By Hannah Ellis-Petersen

Prison is hardest at sunset. As the thousands of prisoners incarcerated in Delhi’s most infamous jail are cast out of their cells and forced into the dank yard until darkness falls, prisoner number 626714 feels the punishing dread begin to rise.

Yet the inmate – better known as Umar Khalid – was recently moved to discover that another political prisoner, exiled at a camp thousands of miles from India, wrote of the very same feeling more than 150 years ago.

“Even Dostoevsky refers to this state of mind at sunset in his prison memoir,” said Khalid, in his first interview since he was jailed in 2020. “I guess maybe it is because it starts sinking in that another day of your life has been spent in captivity.”

Outside the walls of Tihar prison, there are few in India who do not know Khalid’s name. He rose to prominence over the past decade, first as a fiery student activist and then the face of anti-government protests that swept the country in 2019, the first major challenge to the government of Narendra Modi. By September 2020, he had been arrested and jailed as a terrorist, accused of being a “key conspirator” in deadly religious riots in Delhi and of conspiring to bring about “violent regime change”.

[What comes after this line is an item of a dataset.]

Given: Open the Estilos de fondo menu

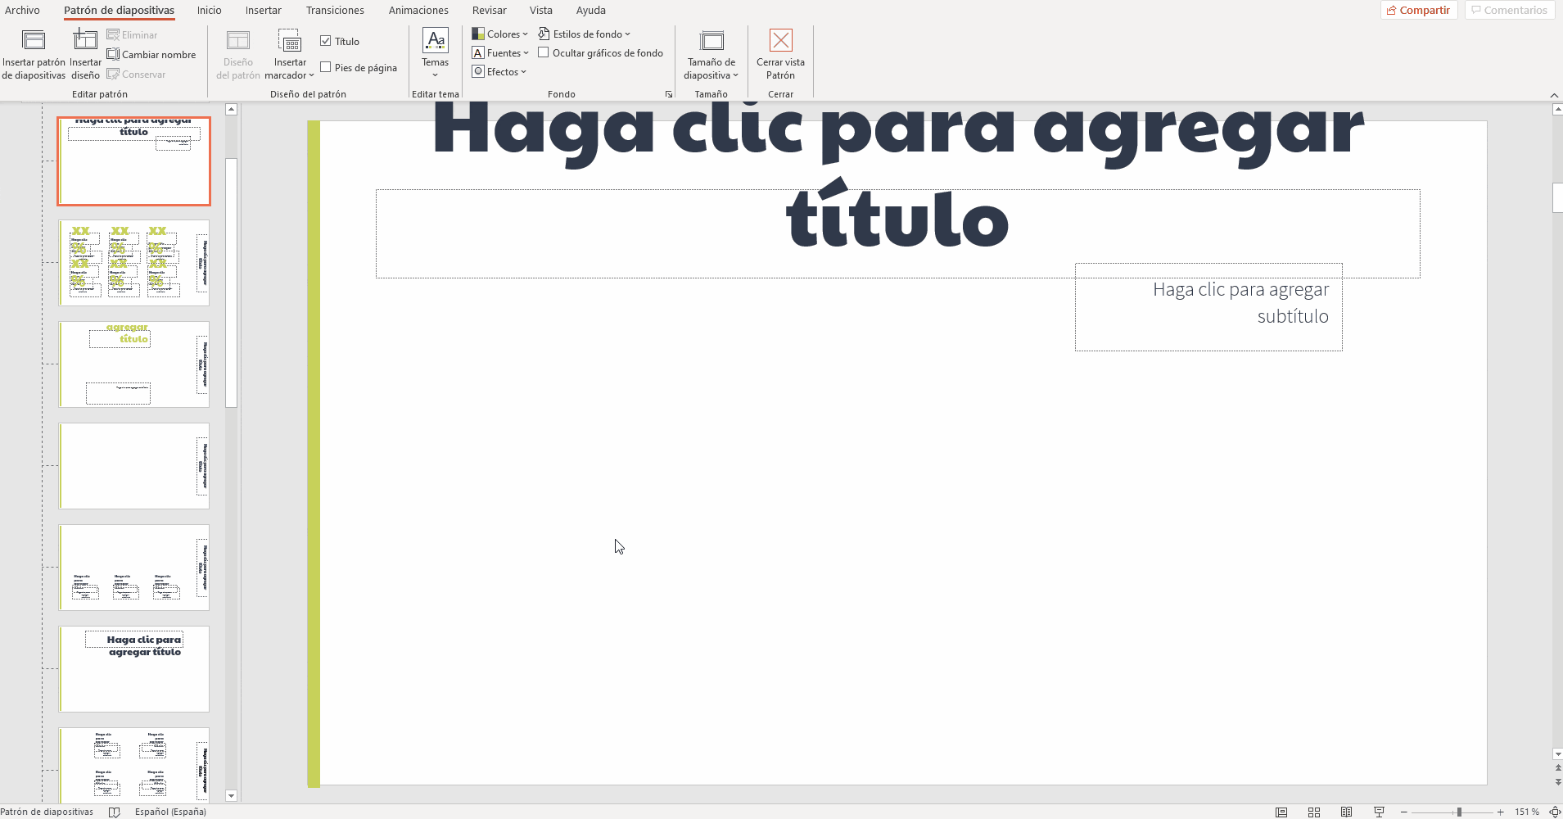Looking at the screenshot, I should [585, 34].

TV anchors still spit his name on nightly news shows, calling him a Muslim terrorist and an anti-national. Leftwing activists shout his name at protests and wear T-shirts bearing his face.

For rights groups and activists, Khalid has come to epitomise the crackdown on dissent under Modi, whose Bharatiya Janata party (BJP) has ruled for 12 years and stands accused of weaponising the judicial system to go after opponents.